Court seeks govt response to a petition on the matter
He requested the court to declare the non-appointment of ombudsman illegal and based on the government’s ‘ulterior motives’.
The petitioner requests the court to issue directives for appointment of ombudsman and awareness program be initiated by the government through print and electronic media so the vulnerable class and women should come to know about the proper forum for the resolution of their complaints.
The respondents in the petition are KP government through its chief secretary; KP Assembly speaker; KP Assembly secretary; women empowerment and social welfare department through its secretary; law, justice and human rights ministry through its secretary, and the federal government through the relevant federal secretary.
The petitioner’s lawyer, Saifullah Muhib Kakakhel, said parliament passed the Protection against Harassment of Women at Workplace Act, 2010, in 2010 with an aim to check harassment of persons in public and private sector institutions.
He said under Section 7 of the said Act, the appointment of the federal and provincial ombudsmen had to be made by the relevant government.
“That section provides that a person shall be qualified to be appointed as an ombudsman who has been a judge of high court or qualified to be appointed as a judge of high court,” he said.
The lawyer said parliament later passed another law, the Federal Ombudsman Institutional Reforms Act, 2013, to relax the criteria of the appointment of the anti-harassment ombudsman under Section 21.
“Now a woman with an experience of at least 10 years in the matter relating to protection of women against harassment shall also be eligible to be appointed by the President as ombudsman, under the Protection Against harassment of Women at Workplace Act, 2010,” he said.
Mr.
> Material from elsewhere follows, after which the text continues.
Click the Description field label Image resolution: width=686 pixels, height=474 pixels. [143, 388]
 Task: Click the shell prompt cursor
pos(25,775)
Saifullah said until now, the KP government had not taken any step to implement the said law even though the representatives of his client’s organisation held meetings with the KP Assembly’s speaker, women empowerment minister and chief secretary, who had promised to appoint the ombudsperson within one month in 2016.
He claimed that so many cases were recorded and highlighted by the media of sexual harassment at the University of Peshawar, Khyber Medical College and other institutes but due to unavailability of the post of ombudsperson, they were dealt by a wrong forum and that later, things were patched up by pressurising students and harassment victims.